Bailey> Sorry but the amazon and other equatorial rain forests didn't get started until about 6,000 years ago. The north and south Tiaga or Boreal { sic?} forests are older than rain forests. Forests and grasslands are different but the oxygen they generate is exactly the same. That the Amazon produces 20% of earths available oxygen has been claimed but not proven. The increase of living bio mass required has not been observed. When a specis important to the Amazon goes extinct it affects nothing but the Amazon. The gene pool loses nothing because it is an alphabet that is used over and over just like the English alphabet.

Carlos Ponce

To the west of the Amazon towards the Pacific lies the pyramids of Caral - once with lush vegetation but now, not so much. Reason?

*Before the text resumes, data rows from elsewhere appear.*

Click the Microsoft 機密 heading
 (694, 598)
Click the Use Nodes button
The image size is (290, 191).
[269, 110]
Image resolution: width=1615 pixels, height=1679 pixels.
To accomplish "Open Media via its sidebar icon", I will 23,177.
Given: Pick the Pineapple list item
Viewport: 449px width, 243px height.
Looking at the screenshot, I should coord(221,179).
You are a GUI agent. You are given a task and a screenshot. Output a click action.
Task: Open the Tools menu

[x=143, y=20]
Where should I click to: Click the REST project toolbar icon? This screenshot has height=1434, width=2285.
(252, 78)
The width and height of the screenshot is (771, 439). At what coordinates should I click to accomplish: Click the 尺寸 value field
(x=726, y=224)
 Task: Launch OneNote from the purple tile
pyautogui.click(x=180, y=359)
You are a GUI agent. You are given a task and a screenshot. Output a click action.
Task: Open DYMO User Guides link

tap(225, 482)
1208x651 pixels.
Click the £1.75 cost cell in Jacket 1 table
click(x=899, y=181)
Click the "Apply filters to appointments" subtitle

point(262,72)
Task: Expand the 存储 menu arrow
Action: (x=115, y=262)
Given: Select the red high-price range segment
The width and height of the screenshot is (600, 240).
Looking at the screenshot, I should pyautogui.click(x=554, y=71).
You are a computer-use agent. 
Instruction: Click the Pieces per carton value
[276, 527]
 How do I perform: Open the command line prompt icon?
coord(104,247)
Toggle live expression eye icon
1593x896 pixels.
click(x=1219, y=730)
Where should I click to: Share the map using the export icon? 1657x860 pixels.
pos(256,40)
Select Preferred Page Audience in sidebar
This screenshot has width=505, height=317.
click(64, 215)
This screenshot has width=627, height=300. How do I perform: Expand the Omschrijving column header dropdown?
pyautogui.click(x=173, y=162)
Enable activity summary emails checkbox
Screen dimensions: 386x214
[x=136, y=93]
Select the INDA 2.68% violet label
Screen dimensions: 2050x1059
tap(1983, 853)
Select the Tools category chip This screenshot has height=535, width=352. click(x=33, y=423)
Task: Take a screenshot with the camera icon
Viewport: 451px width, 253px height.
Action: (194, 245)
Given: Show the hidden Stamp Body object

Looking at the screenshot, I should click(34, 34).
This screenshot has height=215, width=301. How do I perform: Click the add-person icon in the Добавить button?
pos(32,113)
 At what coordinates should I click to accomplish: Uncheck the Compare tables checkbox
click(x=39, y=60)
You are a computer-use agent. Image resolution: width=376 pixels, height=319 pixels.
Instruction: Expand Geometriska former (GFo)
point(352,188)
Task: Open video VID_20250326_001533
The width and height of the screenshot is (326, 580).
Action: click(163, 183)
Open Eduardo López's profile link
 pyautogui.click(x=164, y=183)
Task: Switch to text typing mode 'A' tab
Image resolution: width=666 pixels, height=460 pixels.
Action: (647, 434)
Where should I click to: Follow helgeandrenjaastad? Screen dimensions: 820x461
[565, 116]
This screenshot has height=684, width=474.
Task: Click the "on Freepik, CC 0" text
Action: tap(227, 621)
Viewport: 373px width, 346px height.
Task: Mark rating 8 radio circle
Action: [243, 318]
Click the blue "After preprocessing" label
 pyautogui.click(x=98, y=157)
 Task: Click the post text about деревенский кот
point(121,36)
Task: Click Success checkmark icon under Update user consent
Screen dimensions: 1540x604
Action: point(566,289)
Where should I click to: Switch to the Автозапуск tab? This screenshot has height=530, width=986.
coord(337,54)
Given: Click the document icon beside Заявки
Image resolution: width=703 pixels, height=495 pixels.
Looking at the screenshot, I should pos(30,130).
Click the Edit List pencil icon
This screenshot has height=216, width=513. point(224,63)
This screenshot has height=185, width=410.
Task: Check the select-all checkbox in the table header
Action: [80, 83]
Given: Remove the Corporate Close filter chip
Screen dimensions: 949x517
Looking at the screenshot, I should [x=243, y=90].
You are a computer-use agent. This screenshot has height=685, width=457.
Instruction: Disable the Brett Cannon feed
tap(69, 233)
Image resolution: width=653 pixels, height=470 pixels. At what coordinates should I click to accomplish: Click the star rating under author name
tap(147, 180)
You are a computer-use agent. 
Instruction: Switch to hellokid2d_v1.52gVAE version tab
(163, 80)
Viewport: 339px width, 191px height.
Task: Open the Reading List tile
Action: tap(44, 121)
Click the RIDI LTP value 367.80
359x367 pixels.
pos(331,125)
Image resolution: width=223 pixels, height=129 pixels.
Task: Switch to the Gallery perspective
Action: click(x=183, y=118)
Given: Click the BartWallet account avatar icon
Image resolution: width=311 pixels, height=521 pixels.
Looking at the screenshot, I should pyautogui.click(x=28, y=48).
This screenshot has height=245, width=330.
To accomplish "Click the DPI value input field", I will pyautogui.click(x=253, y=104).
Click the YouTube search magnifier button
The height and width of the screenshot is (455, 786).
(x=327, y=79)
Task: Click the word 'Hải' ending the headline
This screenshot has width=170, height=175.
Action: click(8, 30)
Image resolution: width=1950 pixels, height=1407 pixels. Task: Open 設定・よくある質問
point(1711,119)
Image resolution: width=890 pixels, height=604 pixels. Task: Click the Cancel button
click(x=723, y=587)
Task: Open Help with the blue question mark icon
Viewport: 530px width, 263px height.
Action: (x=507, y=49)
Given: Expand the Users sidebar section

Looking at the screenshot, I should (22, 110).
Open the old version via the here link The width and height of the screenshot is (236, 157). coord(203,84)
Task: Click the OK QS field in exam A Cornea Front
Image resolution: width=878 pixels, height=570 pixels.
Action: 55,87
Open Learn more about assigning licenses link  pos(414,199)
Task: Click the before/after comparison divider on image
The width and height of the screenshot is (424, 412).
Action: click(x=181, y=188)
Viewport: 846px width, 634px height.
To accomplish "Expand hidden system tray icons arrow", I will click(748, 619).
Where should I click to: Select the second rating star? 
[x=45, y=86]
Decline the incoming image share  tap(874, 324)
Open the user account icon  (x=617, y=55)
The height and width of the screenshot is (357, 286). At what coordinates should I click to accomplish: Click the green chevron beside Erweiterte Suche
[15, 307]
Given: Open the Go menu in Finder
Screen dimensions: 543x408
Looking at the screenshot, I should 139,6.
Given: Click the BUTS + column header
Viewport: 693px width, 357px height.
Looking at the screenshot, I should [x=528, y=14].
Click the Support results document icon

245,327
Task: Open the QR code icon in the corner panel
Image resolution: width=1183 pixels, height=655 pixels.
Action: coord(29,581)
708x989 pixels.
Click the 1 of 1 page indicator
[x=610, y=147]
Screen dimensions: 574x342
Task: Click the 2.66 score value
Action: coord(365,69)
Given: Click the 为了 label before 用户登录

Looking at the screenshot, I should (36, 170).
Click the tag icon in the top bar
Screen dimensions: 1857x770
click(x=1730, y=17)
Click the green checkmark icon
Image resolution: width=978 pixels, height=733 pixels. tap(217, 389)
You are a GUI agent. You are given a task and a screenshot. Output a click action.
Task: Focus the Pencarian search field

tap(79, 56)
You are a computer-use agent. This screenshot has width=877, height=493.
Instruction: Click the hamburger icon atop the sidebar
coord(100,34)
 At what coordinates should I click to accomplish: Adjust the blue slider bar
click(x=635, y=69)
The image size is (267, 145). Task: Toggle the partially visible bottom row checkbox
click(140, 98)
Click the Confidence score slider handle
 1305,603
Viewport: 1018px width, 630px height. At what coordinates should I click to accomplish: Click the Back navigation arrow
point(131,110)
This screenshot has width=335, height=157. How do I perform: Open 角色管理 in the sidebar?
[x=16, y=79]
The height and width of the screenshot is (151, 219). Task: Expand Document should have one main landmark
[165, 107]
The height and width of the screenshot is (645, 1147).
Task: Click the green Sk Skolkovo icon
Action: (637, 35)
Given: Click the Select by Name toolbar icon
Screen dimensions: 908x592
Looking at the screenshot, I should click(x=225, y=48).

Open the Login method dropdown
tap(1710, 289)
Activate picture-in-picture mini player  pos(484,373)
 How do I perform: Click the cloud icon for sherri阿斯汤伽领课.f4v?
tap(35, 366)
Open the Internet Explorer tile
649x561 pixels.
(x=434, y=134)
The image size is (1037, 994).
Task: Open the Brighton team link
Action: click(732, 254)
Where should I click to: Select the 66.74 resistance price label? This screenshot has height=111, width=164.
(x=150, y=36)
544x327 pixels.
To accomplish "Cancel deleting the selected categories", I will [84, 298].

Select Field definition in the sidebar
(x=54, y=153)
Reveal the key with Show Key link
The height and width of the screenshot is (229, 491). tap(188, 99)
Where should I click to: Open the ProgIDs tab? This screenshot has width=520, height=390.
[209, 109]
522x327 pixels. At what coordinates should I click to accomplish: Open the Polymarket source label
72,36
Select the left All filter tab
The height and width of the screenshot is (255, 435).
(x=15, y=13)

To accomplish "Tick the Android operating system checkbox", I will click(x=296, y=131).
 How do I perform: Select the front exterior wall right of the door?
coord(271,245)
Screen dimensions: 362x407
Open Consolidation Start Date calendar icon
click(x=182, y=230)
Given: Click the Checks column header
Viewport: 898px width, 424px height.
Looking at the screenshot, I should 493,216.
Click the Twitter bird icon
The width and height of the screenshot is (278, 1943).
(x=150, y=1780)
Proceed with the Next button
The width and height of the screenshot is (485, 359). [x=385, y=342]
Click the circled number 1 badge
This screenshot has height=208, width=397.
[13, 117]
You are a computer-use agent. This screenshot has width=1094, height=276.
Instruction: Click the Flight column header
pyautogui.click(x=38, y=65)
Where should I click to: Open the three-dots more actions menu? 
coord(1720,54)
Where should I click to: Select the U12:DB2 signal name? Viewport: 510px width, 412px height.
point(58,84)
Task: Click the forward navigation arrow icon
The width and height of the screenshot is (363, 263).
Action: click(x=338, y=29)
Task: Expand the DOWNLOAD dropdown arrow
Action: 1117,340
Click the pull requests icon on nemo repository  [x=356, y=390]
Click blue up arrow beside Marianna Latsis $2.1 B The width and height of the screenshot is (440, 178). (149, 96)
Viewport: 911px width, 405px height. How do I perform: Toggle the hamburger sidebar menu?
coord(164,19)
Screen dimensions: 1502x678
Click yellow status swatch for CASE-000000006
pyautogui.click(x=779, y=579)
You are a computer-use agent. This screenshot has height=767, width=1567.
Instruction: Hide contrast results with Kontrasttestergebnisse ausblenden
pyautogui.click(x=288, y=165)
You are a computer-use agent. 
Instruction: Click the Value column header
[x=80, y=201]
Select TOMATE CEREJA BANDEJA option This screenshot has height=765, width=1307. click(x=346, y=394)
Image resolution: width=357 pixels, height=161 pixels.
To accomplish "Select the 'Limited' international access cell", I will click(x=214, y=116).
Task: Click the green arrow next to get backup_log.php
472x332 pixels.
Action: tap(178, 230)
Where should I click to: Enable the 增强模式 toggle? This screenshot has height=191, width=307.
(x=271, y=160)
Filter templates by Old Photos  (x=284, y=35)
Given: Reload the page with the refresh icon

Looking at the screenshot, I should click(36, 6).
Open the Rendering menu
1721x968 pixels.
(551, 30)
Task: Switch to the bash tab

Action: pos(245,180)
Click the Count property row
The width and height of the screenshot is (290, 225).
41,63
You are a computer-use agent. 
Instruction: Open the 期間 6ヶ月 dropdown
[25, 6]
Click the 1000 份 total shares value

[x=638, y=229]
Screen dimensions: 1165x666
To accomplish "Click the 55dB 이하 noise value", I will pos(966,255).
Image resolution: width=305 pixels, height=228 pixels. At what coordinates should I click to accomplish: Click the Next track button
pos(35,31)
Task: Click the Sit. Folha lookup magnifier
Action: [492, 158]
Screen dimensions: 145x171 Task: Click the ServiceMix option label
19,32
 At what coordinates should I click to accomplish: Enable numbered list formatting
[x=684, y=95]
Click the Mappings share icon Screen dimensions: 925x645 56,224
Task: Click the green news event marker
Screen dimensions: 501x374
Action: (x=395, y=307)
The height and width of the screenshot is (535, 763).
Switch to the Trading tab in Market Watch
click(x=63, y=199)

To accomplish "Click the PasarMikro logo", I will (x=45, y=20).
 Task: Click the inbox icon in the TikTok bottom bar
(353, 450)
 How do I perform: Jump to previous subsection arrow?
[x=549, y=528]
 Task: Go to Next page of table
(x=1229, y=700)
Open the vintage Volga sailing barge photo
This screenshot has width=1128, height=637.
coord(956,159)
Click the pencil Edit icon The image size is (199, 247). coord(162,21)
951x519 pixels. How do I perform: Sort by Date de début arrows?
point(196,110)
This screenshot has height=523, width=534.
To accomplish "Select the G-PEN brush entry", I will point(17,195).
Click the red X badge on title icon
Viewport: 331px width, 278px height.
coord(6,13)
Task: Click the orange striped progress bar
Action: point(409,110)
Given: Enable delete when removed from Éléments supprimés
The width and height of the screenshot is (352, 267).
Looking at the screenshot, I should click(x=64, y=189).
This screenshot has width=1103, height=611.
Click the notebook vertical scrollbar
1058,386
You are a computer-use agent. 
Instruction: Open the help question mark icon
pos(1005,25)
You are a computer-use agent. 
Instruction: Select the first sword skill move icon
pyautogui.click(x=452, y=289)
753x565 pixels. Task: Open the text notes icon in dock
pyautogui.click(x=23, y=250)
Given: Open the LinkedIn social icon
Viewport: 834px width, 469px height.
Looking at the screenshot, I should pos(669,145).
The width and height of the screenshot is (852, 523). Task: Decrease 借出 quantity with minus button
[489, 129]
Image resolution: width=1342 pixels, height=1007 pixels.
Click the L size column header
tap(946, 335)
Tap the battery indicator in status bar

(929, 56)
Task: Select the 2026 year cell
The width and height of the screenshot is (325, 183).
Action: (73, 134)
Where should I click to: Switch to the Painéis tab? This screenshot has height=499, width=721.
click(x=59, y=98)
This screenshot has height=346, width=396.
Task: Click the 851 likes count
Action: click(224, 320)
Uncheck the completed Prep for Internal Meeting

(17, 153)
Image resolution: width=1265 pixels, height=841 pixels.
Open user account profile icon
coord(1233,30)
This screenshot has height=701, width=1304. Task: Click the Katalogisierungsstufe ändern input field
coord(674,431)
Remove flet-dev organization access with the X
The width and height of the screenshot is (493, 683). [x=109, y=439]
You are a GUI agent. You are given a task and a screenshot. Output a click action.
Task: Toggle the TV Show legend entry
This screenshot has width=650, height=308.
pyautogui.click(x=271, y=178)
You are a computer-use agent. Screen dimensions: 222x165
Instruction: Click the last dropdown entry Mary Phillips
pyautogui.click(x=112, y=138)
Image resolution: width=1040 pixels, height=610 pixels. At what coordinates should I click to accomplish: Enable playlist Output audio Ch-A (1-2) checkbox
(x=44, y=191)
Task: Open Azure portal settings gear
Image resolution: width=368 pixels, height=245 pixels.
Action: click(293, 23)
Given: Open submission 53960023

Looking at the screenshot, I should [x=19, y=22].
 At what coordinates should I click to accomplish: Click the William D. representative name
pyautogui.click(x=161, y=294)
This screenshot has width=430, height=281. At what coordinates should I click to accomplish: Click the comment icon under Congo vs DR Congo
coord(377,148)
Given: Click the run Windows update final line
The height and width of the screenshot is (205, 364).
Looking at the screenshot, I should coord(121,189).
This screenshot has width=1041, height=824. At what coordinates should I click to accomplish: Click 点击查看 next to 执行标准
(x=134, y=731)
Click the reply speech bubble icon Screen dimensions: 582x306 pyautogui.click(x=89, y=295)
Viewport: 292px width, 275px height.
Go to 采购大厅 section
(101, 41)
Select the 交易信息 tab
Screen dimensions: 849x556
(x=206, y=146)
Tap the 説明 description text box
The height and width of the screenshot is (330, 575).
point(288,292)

Climate change thousands of years ago.

Bailey Jones

"the amazon and other equatorial rain forests didn't get started until about 6,000 years ago" - citation, please.

Wayne Holt

My understanding is that the fires are started by farmers that are clearing larger and larger areas to expand into as the population grows and they seek more land to plant on. If that's the case, wildfire control may only be realistic where the fires are out of control, as the government there is not likely to allow their own residents to be thwarted by foreign intervention. It's definitely unfortunate; I also understand there are concurrent fires in Africa that are even larger in extent.

Gary Miller

Wayne> Mostly true. How many are from lightning or land clearing hasn't been established. The Brazil and Africa fires are an annual event. NOAA says 161 million square miles of wildfires per year, world wide, is normal. The US will have it's share again this year. Wildfires are natures restoration projects.

Carlos Ponce

In the meantime, California is burning ...AGAIN. Seems to be an annual event.

Miceal O'Laochdha

You are right Carlos, it IS an annual event. I lived for a time in Northern California and the weather can be summed up as follows: It stops raining at Easter. During the summer it burns. It resumes raining at Thanksgiving (this is, of course, snow up in the Sierra) and continues again until Easter, causing relentless mudslides where all the trees and underbrush had burned off during the summer. This cycle repeats Ad Infinitum.

Jim Forsythe

Arctic Circle, Jul 4 2019 :

"These are some of the biggest fires on the planet, with a few appearing to be larger than 100,000 hectares," “The amount of CO2 emitted from Arctic Circle fires in June 2019 is larger than all of the CO2 released from Arctic Circle fires in the same month from 2010 through to 2018 put together.”

In Alaska alone, there have already been 369 wildfires this year, burning through 648,489 acres.

California, August 2019: But even compared to an average year, the number of acres burned in 2019 is still over 10 times fewer than the previous five years.

Through August 11 of this year, 23,748 acres of California land not controlled by the federal government had burned. At the same point last year, 618,996 acres had burned.

The number of acres burned in California through the beginning of August 2019 is 26 times less than the number of acres burned at the same point in 2018, according to new statistics from Cal Fire.